Dans « Les chantiers de l’œuvre », Roger Pierrot revient, avec toute la précision de sa connaissance parfaite des écrits balzaciens – tous les écrits, correspondance, textes divers, manuscrits des œuvres, éditions successives –, sur l’importance de la correspondance pour mieux comprendre la genèse des œuvres, tandis qu’Isabelle Tournier propose un regard nouveau sur l’histoire complexe de l’inventaire des manuscrits balzaciens, en rapport avec « ce qu’il faut appeler l’écrire–Balzac, producteur à jet continu d’une matière génétique proprement inclassable. » Jacques Neefs s’attache aux conséquences formelles, dans la conception et le travail de l’œuvre, du passage à un projet « politique » et esthétique global, pour créer un ensemble qui soit « comme un monde », et apporter des modalités nouvelles d’intelligibilité du monde moderne conçu comme « mobilité » nouvelle.

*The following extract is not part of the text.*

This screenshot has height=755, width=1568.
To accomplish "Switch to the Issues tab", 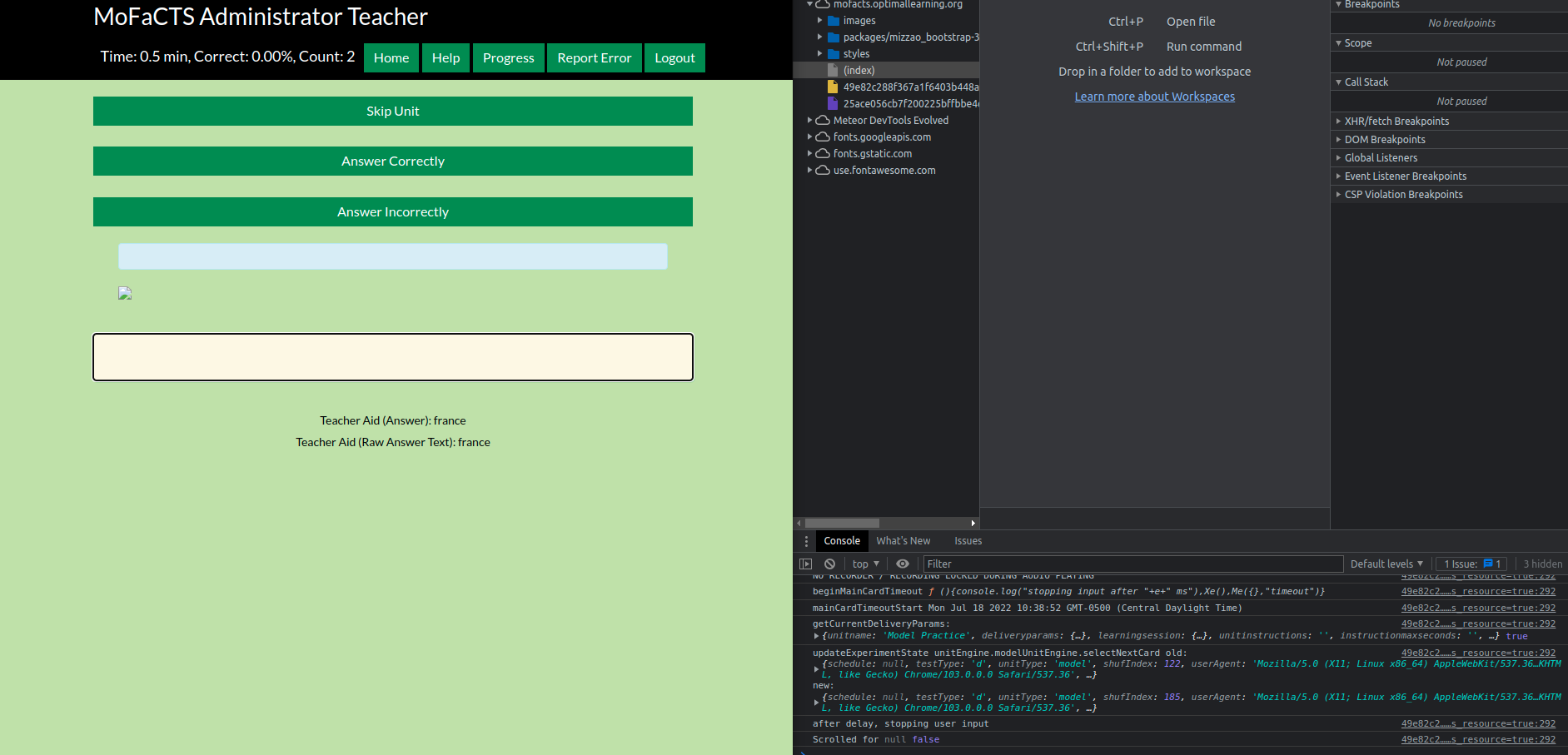I will click(968, 540).
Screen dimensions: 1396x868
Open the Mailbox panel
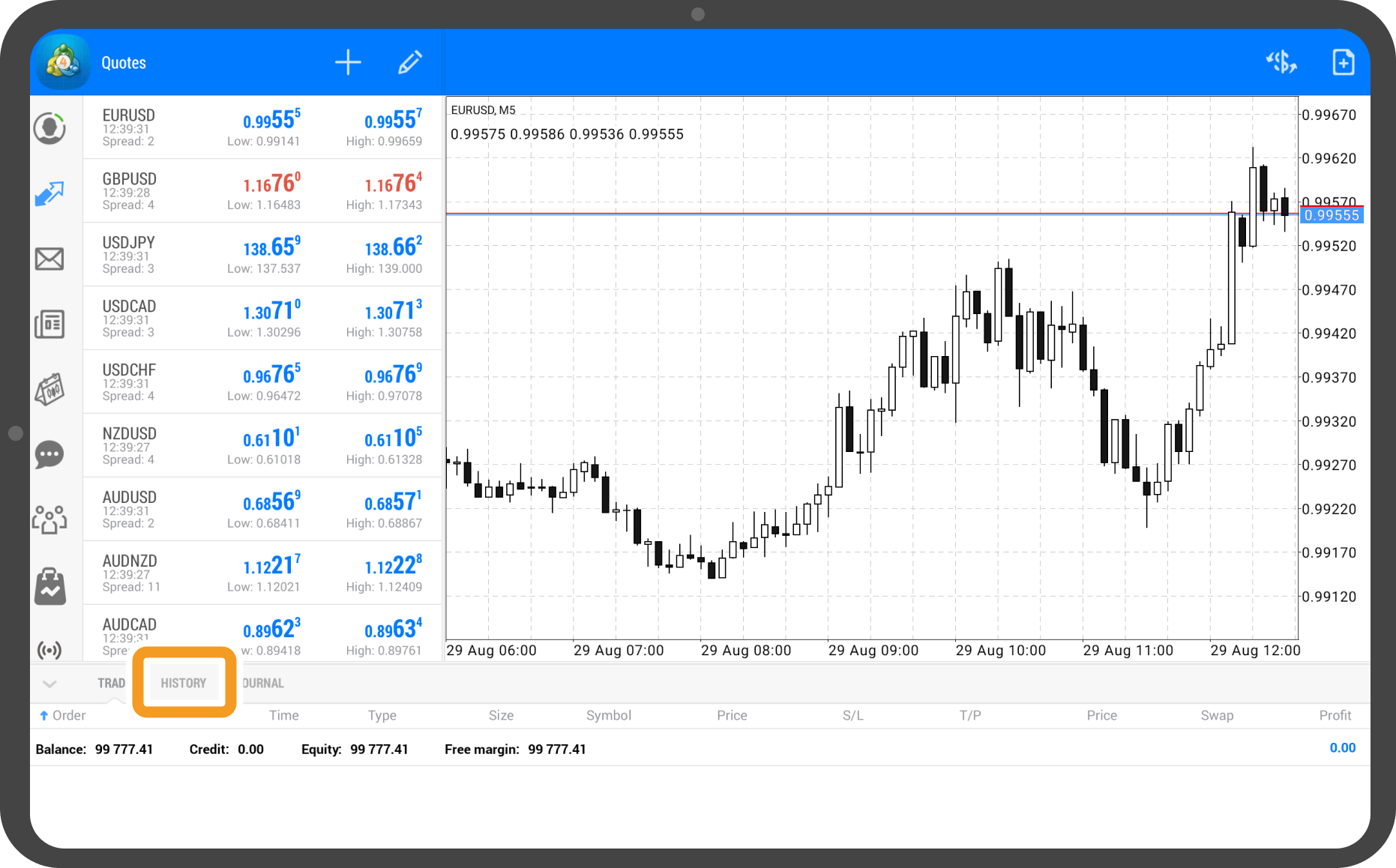49,258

Dans « Architectures », Claire Barel-Moisan étudie en détail comment « les déplacements d’œuvres dans La Comédie humaine », déplacements au sein d’une série, ou déplacements entre étages de La Comédie humaine, montrent la relative fragilité de l’architecture balzacienne et conduit à l’idée d’une « architecture plurielle », mobilisable pour de multiples possibles. La gestion minutieuse des « épreuves » – si remarquablement complexe – telle que Michel Lichtlé l’analyse, est à la fois une modalité fabuleusement féconde d’invention, en même temps qu’un danger pour les fins de l’œuvre : l’écrivain et l’éditeur ne jouant pas le même jeu. Enfin, Andrea Del Lungo montre comment les stratégies complexes, et réversibles, d’ouvertures relèvent moins d’un monde à décrire que d’une écriture qui cherche son énergie propre, son cours particulier, sa compétence singulière.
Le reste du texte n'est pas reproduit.